Sunday, September 21, 2008

Hisss Master's Vice

I ignored his shenanigans, as long as he stuck his tongue out at me from behind the thickets. But when the slimy little creep paid a domiciliary visit to my domain and parked himself in my parlour claiming tenancy rights, I pressed the panic button. And the squatter was beyond the long arm of the law since he belonged to the slippery class of reptilians, or, simply put, he was a snake.
So, things came to a head when I was jolted out of my bed by the bedlam that had broken out at home. A creepy-crawly had made his maiden guest appearance at my house and holed up under a sofa attracting an assembly of nosy couch potatoes from our vicinity who were debating on the pedigree of the colubrine caller. While there was' a broad consensus about the NRI (non-resident intruder) being a rat-snake, one Robin Hood in our neighborhood testified that he distinctly saw the snake's hood. And when my appeal to the enlightened conclave of self-styled ophiologists to ‘do a Whitaker' on the snake found few takers, I signed up a professional snake-catcher to evict the errant tenant.
The snake-catcher, a stern looking chap purportedly endowed with a 'garuda rekha' ( a line) on his palm that could urge the most belligerent among the snakes to throw in the towel without much hiss, came with his paraphernalia consisting of a stick and a gunny sack. He opened the proceedings by giving the snake a piece of his mind in a strange 'hiss-panic' tongue - or rather, while he hissed at his quarry, the snake panicked. After a while, unable to defy his marching orders, the reptile dutifully ducked into the sack.
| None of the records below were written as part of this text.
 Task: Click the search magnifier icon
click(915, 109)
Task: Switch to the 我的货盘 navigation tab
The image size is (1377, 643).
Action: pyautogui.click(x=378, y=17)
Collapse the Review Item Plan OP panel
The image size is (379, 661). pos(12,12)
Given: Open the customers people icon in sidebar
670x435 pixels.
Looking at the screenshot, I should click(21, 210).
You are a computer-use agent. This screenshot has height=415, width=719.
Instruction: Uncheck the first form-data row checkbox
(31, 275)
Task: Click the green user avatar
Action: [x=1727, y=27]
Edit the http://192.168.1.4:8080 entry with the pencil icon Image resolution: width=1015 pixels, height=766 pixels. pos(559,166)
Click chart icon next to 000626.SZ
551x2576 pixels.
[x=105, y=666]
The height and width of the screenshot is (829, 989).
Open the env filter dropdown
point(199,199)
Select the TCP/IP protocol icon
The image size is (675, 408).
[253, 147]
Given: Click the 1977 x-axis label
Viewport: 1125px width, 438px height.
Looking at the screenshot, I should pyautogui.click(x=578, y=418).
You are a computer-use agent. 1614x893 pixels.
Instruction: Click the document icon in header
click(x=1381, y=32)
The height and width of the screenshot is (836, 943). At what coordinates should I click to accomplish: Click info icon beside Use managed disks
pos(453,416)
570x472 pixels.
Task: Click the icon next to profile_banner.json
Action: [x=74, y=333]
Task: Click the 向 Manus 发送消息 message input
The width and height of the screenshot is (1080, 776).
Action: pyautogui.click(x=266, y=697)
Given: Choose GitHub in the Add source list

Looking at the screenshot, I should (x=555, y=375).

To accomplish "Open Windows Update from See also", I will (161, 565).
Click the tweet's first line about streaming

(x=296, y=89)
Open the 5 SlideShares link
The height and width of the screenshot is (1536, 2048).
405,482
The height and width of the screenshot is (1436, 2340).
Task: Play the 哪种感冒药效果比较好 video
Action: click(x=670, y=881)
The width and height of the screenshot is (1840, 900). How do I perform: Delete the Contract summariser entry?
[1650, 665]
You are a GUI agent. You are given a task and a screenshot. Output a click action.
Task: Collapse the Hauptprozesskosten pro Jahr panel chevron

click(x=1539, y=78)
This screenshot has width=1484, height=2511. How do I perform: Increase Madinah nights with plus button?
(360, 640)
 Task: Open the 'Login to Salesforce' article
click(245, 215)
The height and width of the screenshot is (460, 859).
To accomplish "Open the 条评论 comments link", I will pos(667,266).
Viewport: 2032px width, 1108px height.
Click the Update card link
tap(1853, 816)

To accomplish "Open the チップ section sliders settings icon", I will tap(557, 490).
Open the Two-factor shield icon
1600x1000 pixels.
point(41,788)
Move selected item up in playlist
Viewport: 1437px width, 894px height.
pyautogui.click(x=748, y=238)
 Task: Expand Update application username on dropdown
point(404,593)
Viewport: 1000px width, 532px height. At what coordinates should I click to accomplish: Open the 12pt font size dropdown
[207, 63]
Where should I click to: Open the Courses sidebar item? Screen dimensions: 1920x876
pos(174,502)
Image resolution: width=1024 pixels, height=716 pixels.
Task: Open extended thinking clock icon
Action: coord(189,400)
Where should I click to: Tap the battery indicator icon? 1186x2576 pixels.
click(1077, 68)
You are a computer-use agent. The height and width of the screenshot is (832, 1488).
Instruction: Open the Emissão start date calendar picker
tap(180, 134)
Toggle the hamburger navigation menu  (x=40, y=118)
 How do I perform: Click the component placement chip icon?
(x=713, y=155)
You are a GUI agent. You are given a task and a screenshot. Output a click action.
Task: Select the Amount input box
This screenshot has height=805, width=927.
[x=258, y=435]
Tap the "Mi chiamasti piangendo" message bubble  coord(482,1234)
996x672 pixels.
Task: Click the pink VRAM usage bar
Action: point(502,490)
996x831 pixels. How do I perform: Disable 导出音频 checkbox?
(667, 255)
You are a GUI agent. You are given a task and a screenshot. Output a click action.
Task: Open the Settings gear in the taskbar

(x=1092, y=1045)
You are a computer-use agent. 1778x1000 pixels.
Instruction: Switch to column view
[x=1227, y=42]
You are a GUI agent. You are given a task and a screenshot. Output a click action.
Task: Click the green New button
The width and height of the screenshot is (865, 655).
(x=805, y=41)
And having picked up his cargo, the snake-catcher left richer by a hundred rupees.
Within weeks, the serpent resurfaced on my domestic stage as if to take his curtain-call. And then again after sometime to give an enthusiastic encore. Then he went on to showcase his hisstrionics almost on a monthly basis keeping the snake-catcher's hands (and his wallet) full.
The proverbial light at the end of the tunnel came when a friend tipped me off about the snake-catcher who, it seemed, was a confidence trickster adept at turning his gullible clients into milch-cows by periodically planting the snakes in their premises. It was a case of recycled reptile catered to a renewable clientele.
The last time the snake popped in for a snooze, I let him unwind in peace and then find his way out into the thickets whence he came. Nowadays, whenever our paths cross, I give him the right of way. He sticks his tongue out at me as he passes on and I thumb my nose at him. And the rest, as they say, is hiss-story.

Image Courtesy: http://www.illustrationsof.com/


1 comment:

Unknown said...

Mr. Jagdish,

This one is cool. I hope the hissing problem did not occur again after you moved to Bangalore.